Barış'ın gecesi

Haberin Devamı ›
Siftah tehlikelidir. Her an, her şey başınıza gelebilir. Üstelik kavurucu sıcak, taraftarını da etkilemiş, tribünlerin boş kalmışsa, daha da zordur. İşte Galatasaray bu ‘acabalarla’ çıktı Denizlispor önüne. Skibbe, isim isim bakarsak, göz kamaştırıcı bir takım sürmüş ama, oynattığı futbol o kadar havalı değil. Ta ki Barış oyuna girene kadar... Mevki olarak bakarsak, defanstan başlayalım. Evsahibinin en sorunlu bölgesi çünkü. Servet ve Meira’nın uyum süreci biraz zaman alacak gibi. Sabri zorlanıyor, yine dağlar ve taşlarla arkadaş. Hakan Balta’da hâlâ milli yorgunluk hakim, yine de attığı gole şapka. Merkezde Ayhan, tek başına çaresiz. Nedeni?.. Hasan’ın adeta meşin yuvarlağı zimmetine geçirmesi. Yeteneklerine bu kadar ihanet eden başka bir kişi daha var mıdır?.. Bilemem. Artık biri Hasan’a, modern dünyayı hatırlatmalı. Tek topu düşündüğü an, Kewell’ın golü geldi. Skibbe’nin futbol anlayışında, topla çok fazla samimi olan, ondan ayrılmaya niyeti olmayan kramponun yeri olmadığını biliyoruz. Maalesef Sabri de o kervandan. Bu iki futbolcunun çıkıp, Arda ile Barış’ın girmesi, Portakallar’ın rengini değiştirdi. Tabii Denizli’li Murat’ın harakiri yapıp, saçma bir kırmızı kart görmesinin de bunda etkisi büyüktü.

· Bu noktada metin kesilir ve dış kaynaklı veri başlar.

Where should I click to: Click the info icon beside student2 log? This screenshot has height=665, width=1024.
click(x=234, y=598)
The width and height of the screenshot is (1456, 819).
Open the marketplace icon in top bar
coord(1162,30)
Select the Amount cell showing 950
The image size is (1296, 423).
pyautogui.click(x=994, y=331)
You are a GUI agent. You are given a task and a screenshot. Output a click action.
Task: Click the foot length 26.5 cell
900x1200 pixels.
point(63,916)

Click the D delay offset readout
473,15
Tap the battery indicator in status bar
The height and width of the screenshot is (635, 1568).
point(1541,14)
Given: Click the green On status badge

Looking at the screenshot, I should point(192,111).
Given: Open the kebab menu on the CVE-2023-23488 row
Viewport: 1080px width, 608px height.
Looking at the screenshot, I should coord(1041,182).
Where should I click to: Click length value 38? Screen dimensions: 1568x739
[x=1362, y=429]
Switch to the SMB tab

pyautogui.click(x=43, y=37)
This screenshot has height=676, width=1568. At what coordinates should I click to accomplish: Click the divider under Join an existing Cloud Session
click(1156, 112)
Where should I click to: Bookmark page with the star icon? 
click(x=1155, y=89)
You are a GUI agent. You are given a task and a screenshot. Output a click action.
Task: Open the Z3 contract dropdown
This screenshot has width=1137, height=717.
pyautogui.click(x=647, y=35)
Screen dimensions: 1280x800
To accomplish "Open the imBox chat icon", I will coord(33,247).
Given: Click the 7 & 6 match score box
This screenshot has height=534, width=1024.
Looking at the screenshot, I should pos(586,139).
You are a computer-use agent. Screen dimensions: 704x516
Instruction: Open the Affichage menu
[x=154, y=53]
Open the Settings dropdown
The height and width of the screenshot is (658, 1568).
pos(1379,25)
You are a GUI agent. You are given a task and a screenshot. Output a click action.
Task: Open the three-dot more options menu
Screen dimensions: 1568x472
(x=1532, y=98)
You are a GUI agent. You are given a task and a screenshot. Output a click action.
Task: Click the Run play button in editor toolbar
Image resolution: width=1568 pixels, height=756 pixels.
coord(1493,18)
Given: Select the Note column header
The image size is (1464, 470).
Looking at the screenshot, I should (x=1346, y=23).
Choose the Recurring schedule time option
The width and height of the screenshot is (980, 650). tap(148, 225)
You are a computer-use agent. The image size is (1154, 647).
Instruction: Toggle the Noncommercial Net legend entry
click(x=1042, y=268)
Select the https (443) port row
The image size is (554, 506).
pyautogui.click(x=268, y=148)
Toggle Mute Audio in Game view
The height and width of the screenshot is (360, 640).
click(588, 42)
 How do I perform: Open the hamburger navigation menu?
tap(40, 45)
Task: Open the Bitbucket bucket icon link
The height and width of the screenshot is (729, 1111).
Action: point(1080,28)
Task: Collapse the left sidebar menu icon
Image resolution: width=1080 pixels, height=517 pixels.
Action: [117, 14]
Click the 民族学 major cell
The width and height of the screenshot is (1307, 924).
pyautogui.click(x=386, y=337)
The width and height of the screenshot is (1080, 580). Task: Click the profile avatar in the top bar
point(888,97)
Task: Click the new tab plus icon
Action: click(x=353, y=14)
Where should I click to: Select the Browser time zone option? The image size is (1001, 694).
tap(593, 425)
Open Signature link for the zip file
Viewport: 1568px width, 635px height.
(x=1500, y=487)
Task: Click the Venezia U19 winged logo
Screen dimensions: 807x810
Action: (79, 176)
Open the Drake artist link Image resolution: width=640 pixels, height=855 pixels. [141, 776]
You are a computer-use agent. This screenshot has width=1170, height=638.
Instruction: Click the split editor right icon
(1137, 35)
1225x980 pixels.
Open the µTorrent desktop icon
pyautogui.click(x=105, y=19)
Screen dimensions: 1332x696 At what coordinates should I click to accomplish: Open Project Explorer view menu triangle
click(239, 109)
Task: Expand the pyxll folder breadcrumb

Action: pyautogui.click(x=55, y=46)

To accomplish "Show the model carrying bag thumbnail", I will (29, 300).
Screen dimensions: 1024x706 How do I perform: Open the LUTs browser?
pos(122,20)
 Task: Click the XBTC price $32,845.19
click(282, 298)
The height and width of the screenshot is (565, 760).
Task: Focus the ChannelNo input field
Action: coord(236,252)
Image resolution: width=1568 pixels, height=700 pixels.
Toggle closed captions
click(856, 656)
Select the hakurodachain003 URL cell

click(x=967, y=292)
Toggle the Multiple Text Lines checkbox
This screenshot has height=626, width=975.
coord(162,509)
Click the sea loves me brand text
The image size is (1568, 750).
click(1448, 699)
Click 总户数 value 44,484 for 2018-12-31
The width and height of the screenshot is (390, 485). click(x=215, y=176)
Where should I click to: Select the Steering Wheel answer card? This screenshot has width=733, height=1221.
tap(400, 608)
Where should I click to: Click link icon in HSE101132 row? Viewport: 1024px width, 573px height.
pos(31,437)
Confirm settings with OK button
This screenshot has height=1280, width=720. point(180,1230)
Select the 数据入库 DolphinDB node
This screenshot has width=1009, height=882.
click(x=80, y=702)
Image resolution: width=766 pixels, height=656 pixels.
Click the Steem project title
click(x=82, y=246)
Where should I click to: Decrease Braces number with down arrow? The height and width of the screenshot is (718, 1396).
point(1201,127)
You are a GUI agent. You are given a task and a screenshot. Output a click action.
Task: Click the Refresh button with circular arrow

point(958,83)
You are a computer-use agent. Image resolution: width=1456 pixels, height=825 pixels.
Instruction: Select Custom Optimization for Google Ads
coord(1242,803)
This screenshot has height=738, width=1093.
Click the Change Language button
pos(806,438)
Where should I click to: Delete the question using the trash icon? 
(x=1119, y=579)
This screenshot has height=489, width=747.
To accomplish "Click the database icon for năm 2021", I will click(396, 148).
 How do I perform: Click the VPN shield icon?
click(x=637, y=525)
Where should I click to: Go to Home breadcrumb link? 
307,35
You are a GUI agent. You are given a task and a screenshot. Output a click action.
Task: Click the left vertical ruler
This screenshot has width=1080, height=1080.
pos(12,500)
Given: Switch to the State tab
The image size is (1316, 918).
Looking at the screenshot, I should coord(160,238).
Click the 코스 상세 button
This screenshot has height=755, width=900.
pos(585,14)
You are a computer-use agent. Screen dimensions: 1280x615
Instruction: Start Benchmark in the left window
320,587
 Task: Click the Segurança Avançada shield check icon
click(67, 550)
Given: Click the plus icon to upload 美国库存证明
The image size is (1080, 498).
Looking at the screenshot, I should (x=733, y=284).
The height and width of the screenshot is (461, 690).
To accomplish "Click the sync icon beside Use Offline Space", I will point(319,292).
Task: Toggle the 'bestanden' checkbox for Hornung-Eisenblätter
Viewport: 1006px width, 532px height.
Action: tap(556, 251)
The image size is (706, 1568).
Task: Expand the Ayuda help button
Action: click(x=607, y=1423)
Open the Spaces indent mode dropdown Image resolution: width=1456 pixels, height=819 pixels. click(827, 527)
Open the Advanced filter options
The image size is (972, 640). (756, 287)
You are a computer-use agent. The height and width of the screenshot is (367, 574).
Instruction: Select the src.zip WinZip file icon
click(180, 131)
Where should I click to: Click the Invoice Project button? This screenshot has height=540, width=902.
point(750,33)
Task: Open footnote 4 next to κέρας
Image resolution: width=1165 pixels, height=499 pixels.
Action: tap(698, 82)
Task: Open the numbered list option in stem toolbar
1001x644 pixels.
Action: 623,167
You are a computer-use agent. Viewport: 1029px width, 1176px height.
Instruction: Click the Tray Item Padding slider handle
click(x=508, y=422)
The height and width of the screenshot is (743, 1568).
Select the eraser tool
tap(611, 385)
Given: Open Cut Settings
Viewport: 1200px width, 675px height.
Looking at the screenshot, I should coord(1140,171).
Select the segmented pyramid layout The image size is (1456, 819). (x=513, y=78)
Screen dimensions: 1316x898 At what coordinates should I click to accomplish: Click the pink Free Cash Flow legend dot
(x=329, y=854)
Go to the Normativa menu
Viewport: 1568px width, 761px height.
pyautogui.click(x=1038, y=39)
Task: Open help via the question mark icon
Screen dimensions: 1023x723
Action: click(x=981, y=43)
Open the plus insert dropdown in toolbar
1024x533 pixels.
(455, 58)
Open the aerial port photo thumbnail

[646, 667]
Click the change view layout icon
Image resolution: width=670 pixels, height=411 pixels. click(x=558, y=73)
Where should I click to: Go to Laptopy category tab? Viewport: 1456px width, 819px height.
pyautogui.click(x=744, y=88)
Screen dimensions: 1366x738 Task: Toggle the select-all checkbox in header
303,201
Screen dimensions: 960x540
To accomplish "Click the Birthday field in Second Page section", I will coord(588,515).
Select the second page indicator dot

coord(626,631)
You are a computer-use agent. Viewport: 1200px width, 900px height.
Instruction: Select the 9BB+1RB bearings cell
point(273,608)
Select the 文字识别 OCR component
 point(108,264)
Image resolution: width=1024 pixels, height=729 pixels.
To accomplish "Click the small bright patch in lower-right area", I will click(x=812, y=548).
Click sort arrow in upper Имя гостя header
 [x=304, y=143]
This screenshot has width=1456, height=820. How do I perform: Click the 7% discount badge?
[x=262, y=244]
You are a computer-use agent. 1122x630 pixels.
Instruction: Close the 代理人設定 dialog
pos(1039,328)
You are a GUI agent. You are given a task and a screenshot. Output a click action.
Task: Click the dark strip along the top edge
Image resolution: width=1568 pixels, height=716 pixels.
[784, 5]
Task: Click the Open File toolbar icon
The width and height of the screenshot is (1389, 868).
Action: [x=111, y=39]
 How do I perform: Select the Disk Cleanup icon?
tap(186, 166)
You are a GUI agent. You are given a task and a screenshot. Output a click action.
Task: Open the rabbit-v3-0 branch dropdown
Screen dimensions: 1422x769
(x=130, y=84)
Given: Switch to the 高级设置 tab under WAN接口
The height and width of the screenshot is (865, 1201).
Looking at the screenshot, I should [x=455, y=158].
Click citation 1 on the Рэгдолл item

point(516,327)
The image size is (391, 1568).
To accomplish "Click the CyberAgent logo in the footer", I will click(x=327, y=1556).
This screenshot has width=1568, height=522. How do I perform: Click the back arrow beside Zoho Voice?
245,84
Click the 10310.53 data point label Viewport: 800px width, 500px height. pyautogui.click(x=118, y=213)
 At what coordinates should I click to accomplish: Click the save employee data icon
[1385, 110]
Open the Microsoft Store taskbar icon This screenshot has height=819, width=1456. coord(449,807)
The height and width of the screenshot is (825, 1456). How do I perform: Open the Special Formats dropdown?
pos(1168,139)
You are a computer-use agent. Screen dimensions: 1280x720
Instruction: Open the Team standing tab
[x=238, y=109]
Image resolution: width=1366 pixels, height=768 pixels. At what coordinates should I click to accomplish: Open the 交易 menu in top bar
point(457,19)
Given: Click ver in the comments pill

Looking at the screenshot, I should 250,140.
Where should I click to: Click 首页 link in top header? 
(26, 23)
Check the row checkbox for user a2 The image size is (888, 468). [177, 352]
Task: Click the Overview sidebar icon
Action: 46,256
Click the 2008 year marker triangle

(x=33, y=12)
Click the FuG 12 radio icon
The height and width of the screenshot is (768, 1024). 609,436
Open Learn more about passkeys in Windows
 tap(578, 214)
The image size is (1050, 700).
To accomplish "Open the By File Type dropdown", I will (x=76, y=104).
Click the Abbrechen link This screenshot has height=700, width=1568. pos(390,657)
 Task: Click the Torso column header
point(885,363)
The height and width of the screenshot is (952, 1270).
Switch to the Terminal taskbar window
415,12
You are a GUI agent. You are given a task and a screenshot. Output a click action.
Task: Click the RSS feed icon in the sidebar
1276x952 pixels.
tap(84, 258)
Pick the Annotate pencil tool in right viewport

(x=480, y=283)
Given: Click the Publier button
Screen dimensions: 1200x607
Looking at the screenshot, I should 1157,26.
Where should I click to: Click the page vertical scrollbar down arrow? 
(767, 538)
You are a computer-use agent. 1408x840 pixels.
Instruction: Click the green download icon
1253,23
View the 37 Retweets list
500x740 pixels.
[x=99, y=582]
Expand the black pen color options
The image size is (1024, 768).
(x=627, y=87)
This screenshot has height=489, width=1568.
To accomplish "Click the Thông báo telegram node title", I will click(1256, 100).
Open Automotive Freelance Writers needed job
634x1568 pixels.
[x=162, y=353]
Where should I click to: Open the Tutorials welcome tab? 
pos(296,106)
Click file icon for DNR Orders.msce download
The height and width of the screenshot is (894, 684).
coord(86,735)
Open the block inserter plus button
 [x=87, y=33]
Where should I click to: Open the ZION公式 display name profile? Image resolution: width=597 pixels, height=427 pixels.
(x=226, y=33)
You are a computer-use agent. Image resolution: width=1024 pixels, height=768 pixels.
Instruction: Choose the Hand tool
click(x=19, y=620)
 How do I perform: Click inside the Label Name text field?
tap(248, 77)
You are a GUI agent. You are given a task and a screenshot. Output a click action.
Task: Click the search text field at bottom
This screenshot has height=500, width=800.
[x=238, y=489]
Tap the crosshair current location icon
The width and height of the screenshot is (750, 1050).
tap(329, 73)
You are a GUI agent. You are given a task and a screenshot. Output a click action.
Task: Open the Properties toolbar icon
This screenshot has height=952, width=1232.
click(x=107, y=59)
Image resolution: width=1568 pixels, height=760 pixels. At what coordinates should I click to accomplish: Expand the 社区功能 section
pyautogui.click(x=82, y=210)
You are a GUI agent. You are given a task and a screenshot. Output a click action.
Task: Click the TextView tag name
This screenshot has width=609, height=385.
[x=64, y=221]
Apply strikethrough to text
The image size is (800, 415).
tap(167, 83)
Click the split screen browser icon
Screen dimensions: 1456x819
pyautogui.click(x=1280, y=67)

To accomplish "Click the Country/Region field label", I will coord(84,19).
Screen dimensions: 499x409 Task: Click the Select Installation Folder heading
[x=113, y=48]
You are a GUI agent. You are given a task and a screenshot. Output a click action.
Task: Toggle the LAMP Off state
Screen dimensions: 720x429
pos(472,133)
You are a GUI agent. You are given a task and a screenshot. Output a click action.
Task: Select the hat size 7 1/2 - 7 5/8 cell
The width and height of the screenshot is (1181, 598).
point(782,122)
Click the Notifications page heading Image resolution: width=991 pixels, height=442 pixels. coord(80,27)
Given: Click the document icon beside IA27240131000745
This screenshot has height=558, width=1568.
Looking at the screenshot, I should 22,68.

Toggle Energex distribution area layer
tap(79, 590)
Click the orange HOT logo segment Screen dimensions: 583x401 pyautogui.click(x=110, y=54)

Özetle skorun bu kadar farklı olduğuna bakmayın. Dün geceki 90 dakikalık filmde, hatırda kalan Lincoln’ün şık hareketleri; Kewell’ın, ‘Ben tepeden tırnağa futbolcuyum’ bağırışı; Barış’ın inanılmaz arzusu ve kaderi değiştiren futbolu. Anlayacağınız her şey saman alevi gibi... Umarım çarşamba akşamı bu kadar eziyet çekmezler.